At some point I'll find a day or two to migrate our small install to gitlab (we could use the end-user usability and features) -- but I know I'll need to have some time for it. Time to migrate, time to test the install, time to test disaster-recovery/reinstall from backup... all those steps are slowed down and become more complex when the stack is complex.

(I'll probably end up letting gitlab have a dedicated lxc container, although I'll probably at least try to figure out how to reliably use an external postgres db -- it pains me to "bundle" a full fledged RDBMS. These things are the original "service daemons", along with network attached storage and auth/authz (LDAP/AD etc)).

LOL. GitHub is also a RoR shop.
It might be. I'm not saying it's impossible to scale Rails. It's just very, very hard. Github can do this, because they probably get the best of the best engineers. They even used to have their own, patched Ruby version.

Not everyone can afford that.

Why do you question Rails while the entire report is about Postgres only ?

And as someone working on one of the biggest and oldest Rails codebase out there, I can tell you that in term of scaling, Rails is the least of our concerns.

Sure it's not as efficient, so it's gonna cost you more in CPU and RAM, but it's trivial to scale horizontally. The real worry are the databases, they are fundamentally harder to scale without tradeoffs.

As for the patched Ruby, we used to have one too (but our patches landed upstream so now we run vanilla). It's not about allowing to scale at all. It's simply that once you reach a certain scale, it's profitable to pay a few engineers to improve Ruby's efficiency. If you have 500 app servers, a 1 or 2% performance gain will save enough to pay those engineers salary.

Depending on hundreds of gems means you are depending on the decisions of hundreds of developers with packages which are in constant churn.

Apps like Gitlab and Discourse that depend on hundreds of gems and require end users to have complex build environment and compile software are I think operating a broken user hostile model.

The potential for compilation failures, version mismatches and Ruby oddities like RVM is so gigantic with hundreds of man hours wasted one is left to conclude they may actually want to run a hosting business and not have users deploy themselves.

Compare that to Go or even PHP where things are so orders of magnitude simper that it is not even the same thing. To deal with this complexity you now have containers but have you solved the complexity or added another layer of complexity? There are technical but I think also social factors at play here.

Regardless of wether I agree or disagree with your critique, it has absolutely no relevance in the context of the current outage.

You don't like Ruby / Rails we get it. But that's totally out of topic.

It's not hard to scale a Rails server, when compared to other frameworks and languages. It's exactly the same as scaling a server written in Java, Node.js, Python, or any other language. You just spin up more machines and put them behind a load balancer.

Yes, Ruby is slower than other programming languages, but this usually doesn't matter. If you are charging people to use your software, or even if you are serving ads, you will always be making money before you need a second server. Plus, Rails is super productive, so you'll be able to build your product much faster.

I'm not sure why GitHub used a patched Ruby version, but no, that's not necessary.

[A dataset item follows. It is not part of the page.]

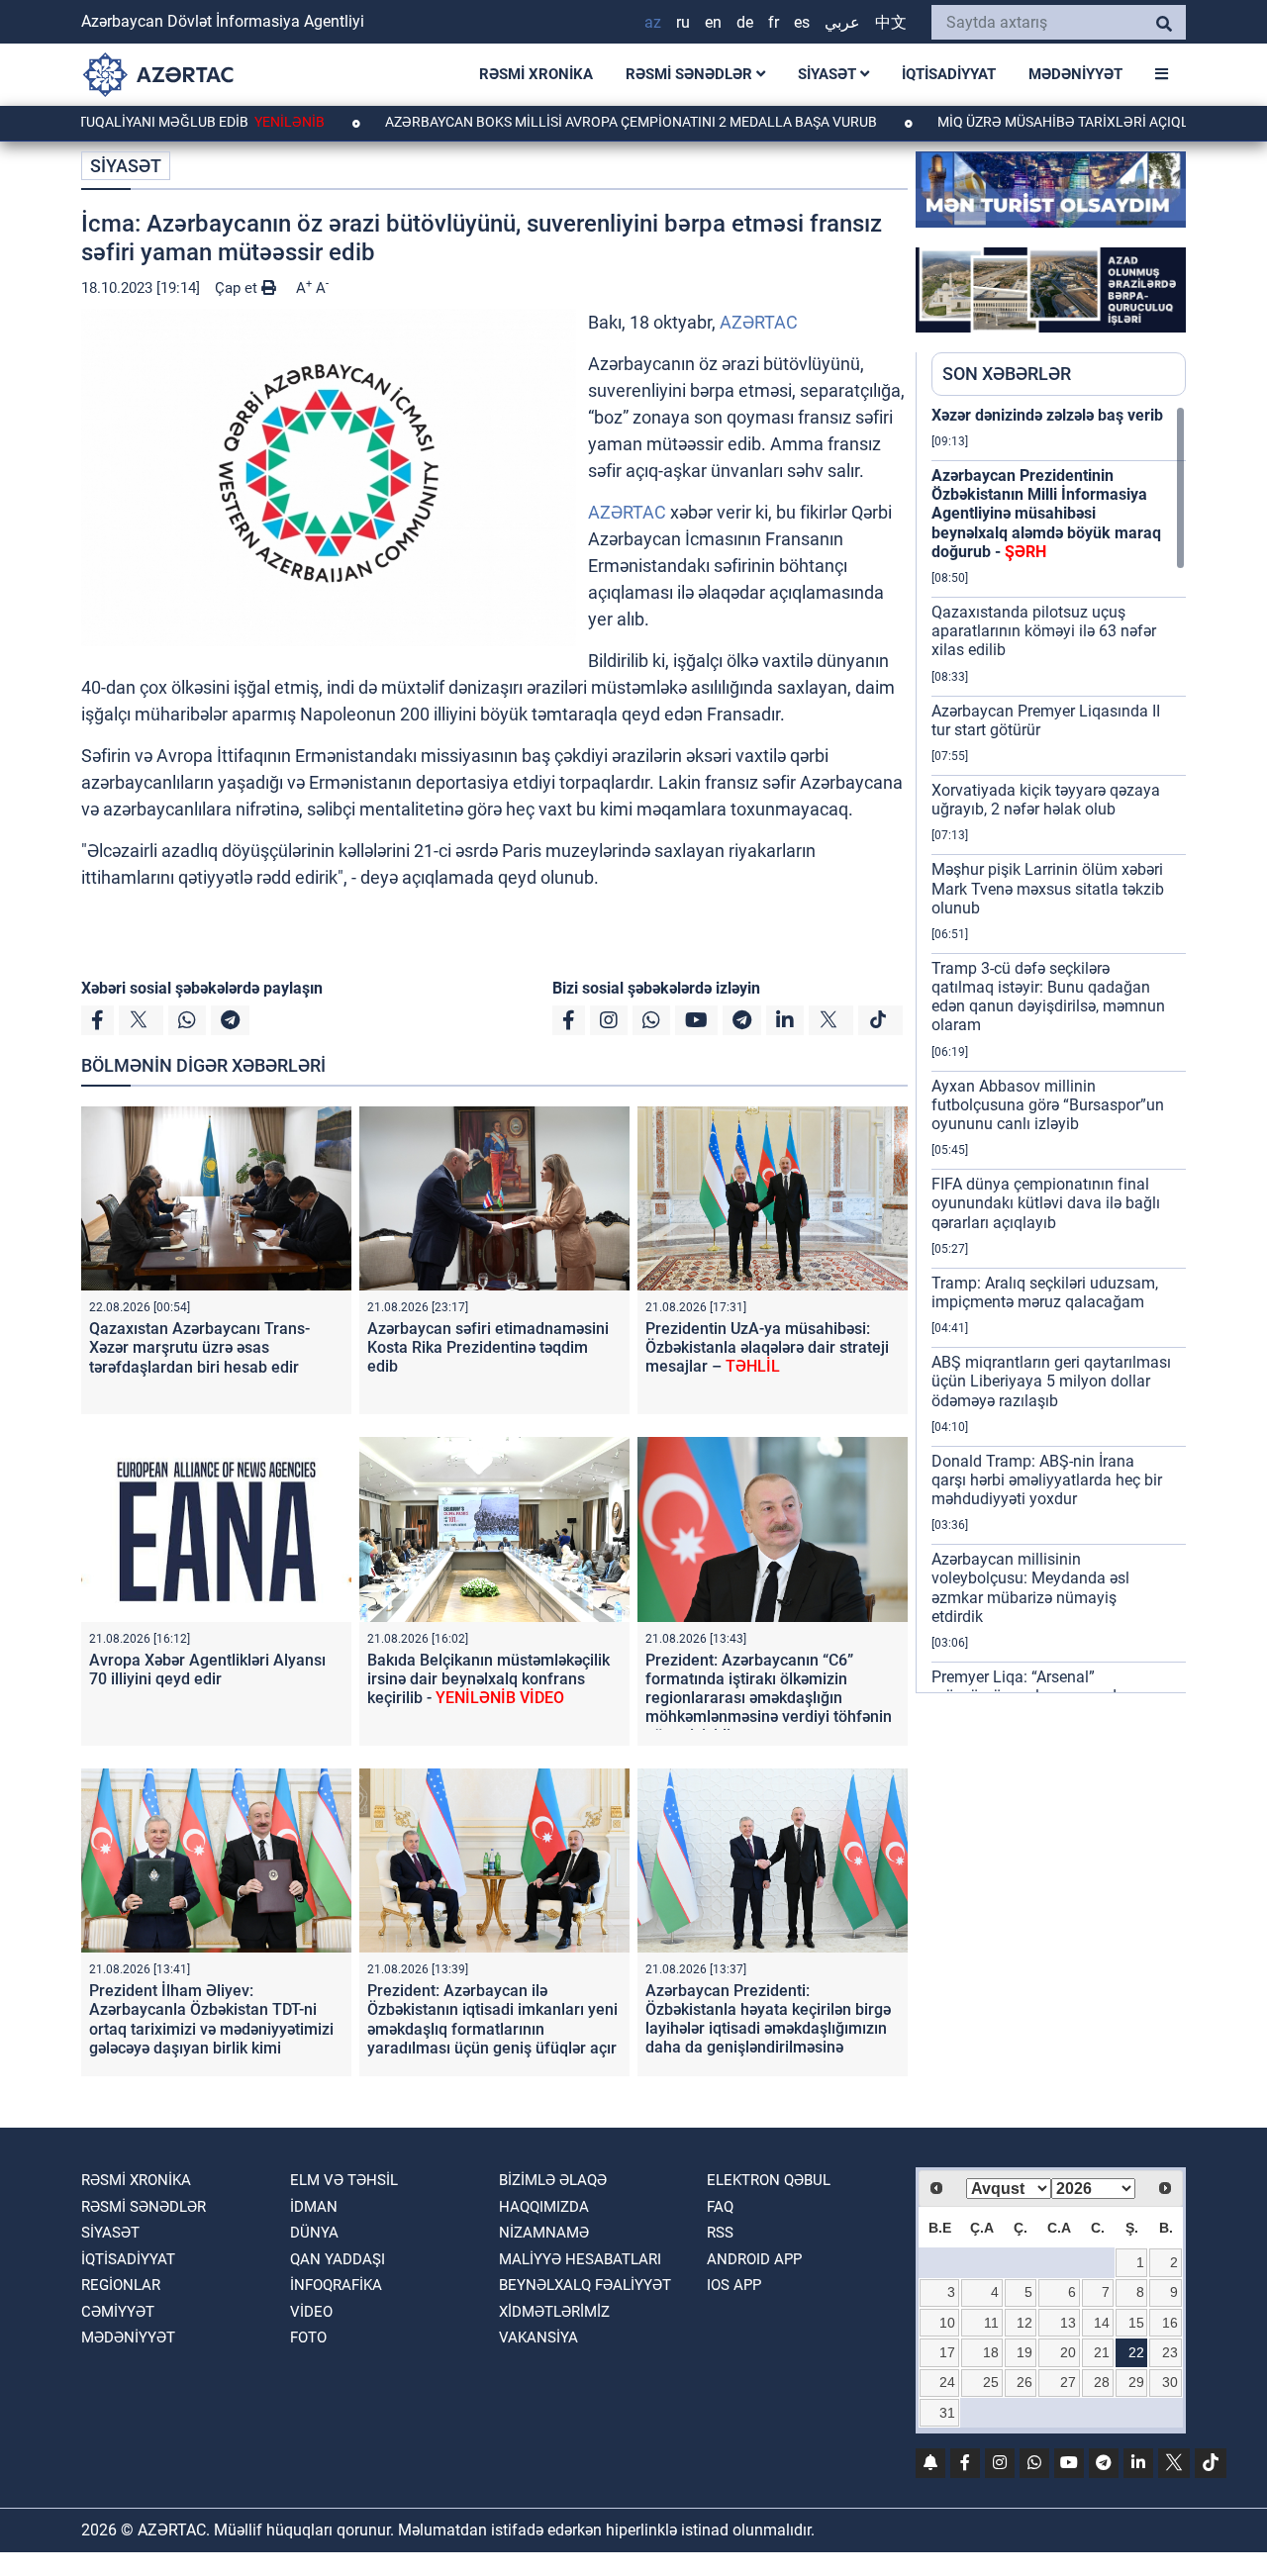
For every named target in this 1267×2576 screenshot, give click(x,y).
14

Having said all of that, I'm moving towards Elixir and Phoenix. Not just because of the performance, but also because I really like the language and framework.

Nah this is just about having a robust backup system
I have searched the gitlab website and repositories looking for processes and procedures addressing change management, release management, incident management or really anything. I have found work instructions but no processes or procedures. Until you develop and enforce some appropriate processes and the resulting procedures I'm afraid you will never be able to deliver and maintain an enterprise level service.

Hopefully this will be the learning experience which allows you to place an emphasis on these things going forward and don't fall into the trap of thinking formal processes and procedures are somehow incongruent with speedy time to market, technological innovation or in conflict with DevOps.